Stable Diffusion XL 1.0
Will it run on your hardware?
Pick your GPU memory - see which quantizations fit, and the cheapest card for the rest
Need an exact figure for your context length? Use the VRAM calculator.
Run it locally
Copy-paste - running in under a minute
vllm serve stabilityai/stable-diffusion-xl-base-1.0New to this? Start with Ollama · serve to many users with vLLM.
Deep dive
Notes, sources, and the full write-up
Stable Diffusion XL 1.0
Stable Diffusion XL 1.0 is Stability AI's foundational text-to-image model. With a 3.5B parameter ensemble (base + refiner), it generates 1024×1024 images and was the model that kicked off the open image generation revolution. Still one of the most downloaded models at 1.74M monthly.
Architecture
SDXL uses a two-stage pipeline:
- Base model (3.5B) - generates latents from text prompt
- Refiner model - enhances detail and quality
Usage
from diffusers import DiffusionPipeline
import torch
pipe = DiffusionPipeline.from_pretrained(
"stabilityai/stable-diffusion-xl-base-1.0",
torch_dtype=torch.float16
)
pipe.to("cuda")
image = pipe(
prompt="a photo of a cat on a park bench",
height=1024, width=1024
).images[0]When to use
- Legacy workflows - huge ecosystem of LoRAs and extensions
- Creative art - flexible and well-understood
- Open research - fully open weights (CreativeML Open RAIL-M)
Frequently asked
Quick answers to common questions
How much VRAM does Stable Diffusion XL 1.0 need?

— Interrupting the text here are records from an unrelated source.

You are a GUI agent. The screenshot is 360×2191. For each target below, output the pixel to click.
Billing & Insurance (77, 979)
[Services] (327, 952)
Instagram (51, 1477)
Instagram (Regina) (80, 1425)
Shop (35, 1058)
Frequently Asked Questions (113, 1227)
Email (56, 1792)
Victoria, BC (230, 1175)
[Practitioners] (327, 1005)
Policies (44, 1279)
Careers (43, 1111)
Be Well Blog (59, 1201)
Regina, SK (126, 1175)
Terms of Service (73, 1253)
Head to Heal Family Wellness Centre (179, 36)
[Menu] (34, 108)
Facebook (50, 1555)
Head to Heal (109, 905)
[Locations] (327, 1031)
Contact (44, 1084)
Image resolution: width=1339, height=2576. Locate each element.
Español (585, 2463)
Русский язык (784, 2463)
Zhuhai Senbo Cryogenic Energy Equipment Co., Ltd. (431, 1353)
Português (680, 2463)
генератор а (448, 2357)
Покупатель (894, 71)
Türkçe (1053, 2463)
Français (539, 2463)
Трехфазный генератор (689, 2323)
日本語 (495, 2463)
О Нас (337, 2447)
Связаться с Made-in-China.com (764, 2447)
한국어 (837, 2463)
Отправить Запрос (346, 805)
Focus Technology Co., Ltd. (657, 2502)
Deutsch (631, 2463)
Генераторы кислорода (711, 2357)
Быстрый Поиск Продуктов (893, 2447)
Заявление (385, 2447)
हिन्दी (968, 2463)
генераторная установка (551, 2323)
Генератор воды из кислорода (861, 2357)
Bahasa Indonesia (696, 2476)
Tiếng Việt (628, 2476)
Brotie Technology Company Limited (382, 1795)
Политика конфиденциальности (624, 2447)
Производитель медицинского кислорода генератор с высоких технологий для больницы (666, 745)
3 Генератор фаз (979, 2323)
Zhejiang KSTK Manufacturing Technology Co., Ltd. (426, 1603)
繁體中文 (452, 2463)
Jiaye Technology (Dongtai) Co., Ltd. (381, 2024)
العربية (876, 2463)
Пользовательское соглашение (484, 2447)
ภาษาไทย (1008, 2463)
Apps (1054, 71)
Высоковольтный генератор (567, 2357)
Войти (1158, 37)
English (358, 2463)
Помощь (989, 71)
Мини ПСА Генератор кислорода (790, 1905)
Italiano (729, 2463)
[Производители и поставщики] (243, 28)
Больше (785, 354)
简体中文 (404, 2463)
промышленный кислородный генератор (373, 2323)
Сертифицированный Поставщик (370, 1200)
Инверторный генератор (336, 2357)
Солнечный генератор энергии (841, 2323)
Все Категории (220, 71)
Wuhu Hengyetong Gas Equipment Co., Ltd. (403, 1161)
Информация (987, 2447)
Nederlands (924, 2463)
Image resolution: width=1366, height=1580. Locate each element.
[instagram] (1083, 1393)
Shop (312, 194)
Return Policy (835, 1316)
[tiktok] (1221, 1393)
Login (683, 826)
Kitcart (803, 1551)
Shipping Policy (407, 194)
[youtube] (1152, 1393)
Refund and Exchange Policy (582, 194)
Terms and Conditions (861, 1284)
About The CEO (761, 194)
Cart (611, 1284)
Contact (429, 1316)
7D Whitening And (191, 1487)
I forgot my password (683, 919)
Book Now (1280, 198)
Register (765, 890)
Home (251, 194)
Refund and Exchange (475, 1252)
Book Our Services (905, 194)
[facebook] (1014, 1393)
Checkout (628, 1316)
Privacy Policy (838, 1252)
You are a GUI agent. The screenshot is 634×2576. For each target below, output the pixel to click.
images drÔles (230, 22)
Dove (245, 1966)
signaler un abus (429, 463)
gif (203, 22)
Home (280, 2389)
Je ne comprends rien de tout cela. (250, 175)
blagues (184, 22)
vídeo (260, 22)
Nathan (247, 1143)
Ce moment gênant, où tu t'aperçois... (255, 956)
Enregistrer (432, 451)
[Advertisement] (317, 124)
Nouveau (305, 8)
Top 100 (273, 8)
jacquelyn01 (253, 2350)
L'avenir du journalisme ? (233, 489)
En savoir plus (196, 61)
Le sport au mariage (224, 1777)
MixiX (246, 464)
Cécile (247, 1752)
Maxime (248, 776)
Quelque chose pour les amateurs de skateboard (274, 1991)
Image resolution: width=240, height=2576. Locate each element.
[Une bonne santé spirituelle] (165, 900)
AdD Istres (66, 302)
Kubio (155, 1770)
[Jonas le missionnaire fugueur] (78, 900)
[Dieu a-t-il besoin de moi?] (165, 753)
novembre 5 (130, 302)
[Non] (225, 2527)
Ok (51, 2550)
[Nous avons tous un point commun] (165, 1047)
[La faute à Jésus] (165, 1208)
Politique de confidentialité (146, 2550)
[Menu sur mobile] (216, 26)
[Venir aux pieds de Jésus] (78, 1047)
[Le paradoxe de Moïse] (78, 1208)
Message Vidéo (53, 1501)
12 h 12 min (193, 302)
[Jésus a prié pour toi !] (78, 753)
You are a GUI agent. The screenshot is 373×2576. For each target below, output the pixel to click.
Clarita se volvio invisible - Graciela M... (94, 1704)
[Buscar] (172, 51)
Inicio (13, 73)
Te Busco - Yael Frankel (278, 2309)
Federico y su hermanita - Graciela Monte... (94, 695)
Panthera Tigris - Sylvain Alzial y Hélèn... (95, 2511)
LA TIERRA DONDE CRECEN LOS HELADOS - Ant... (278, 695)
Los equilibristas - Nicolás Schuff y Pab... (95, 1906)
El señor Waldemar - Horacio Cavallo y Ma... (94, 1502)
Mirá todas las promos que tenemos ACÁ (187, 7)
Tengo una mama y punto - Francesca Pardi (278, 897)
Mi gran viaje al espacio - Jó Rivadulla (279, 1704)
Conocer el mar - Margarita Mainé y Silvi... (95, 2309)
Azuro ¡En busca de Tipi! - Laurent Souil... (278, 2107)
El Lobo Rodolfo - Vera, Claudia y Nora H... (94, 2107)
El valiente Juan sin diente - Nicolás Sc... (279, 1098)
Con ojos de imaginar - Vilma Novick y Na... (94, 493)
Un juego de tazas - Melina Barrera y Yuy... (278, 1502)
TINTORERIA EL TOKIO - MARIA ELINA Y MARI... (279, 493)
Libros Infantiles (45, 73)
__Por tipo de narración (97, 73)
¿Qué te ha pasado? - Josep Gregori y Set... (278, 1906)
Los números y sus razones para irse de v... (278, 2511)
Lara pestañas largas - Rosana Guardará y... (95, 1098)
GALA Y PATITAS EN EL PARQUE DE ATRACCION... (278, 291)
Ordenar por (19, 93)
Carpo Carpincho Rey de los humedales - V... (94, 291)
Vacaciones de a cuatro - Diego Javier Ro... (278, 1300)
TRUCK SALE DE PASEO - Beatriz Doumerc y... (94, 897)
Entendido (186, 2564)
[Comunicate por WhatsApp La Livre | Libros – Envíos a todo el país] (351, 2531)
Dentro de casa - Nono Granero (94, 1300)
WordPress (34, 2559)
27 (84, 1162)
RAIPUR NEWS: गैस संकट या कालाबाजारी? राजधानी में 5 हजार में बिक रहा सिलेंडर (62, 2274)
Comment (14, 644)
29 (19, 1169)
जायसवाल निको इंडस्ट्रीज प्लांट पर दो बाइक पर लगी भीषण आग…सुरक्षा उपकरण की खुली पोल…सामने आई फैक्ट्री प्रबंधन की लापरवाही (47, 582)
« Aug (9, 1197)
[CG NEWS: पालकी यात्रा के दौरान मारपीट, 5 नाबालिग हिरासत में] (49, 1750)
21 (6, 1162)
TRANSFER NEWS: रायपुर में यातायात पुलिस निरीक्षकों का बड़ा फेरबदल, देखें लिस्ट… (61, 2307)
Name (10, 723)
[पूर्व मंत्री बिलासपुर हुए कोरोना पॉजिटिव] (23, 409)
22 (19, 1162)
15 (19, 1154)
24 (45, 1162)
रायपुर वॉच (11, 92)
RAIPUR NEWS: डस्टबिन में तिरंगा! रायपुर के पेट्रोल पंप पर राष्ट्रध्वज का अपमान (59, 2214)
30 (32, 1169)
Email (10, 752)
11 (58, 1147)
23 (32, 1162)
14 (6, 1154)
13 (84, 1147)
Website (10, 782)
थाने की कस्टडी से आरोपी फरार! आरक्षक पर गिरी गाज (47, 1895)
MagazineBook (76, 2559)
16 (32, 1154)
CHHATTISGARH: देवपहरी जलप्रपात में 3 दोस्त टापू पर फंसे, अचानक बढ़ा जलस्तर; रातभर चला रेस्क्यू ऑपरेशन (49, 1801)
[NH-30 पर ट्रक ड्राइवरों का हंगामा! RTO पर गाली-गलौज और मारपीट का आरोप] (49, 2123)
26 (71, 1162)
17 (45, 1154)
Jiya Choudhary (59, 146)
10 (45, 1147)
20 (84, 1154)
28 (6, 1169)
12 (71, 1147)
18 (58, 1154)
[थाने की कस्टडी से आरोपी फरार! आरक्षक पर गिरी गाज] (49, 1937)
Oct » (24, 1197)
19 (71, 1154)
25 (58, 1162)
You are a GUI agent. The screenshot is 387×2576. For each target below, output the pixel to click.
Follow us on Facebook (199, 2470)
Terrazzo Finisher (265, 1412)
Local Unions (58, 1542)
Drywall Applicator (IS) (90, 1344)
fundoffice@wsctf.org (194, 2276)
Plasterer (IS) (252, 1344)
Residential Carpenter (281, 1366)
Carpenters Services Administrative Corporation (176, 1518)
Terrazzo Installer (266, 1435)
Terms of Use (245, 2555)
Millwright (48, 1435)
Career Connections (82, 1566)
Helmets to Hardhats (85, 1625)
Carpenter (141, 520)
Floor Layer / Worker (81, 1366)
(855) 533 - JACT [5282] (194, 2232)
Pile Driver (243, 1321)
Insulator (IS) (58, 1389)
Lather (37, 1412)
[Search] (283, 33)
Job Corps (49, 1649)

Stable Diffusion XL 1.0 with 3B parameters needs significant VRAM depending on quantization. Use our VRAM calculator for an exact estimate.
Is Stable Diffusion XL 1.0 better than other Stable Diffusion models?
Stable Diffusion XL 1.0 has 3B parameters with 8,192 context - a strong choice for text-to-image, image-generation.
What license is Stable Diffusion XL 1.0 under?
Stable Diffusion XL 1.0 is released under the Other license, making it suitable for most commercial and personal projects.
What hardware runs Stable Diffusion XL 1.0 well?
With 3B parameters, Stable Diffusion XL 1.0 requires adequate VRAM. High-end GPUs like the RTX 4090 (24GB), RTX 5090 (32GB), or Mac Studio with unified memory are good options. Check our hardware directory for specific recommendations.
What is the best quantization for Stable Diffusion XL 1.0?
Q4_K_M is the recommended sweet spot - ~98% of FP16 quality at ~27% of the size. Step up to Q5_K_M or Q8_0 only if you have spare VRAM. Use our VRAM calculator to compare.
What models compete with Stable Diffusion XL 1.0?
Stable Diffusion XL 1.0 competes with other models in its class. Browse our model directory for comparisons, benchmarks, and community reviews to find the best fit.
Compare & pair with
Similar models and recommended hardware
Related models
Nearby options
Similar models and compatible hardware by spec
Comments coming soon
Configure NEXT_PUBLIC_GISCUS_REPO_ID and NEXT_PUBLIC_GISCUS_CATEGORY_ID at giscus.app to enable.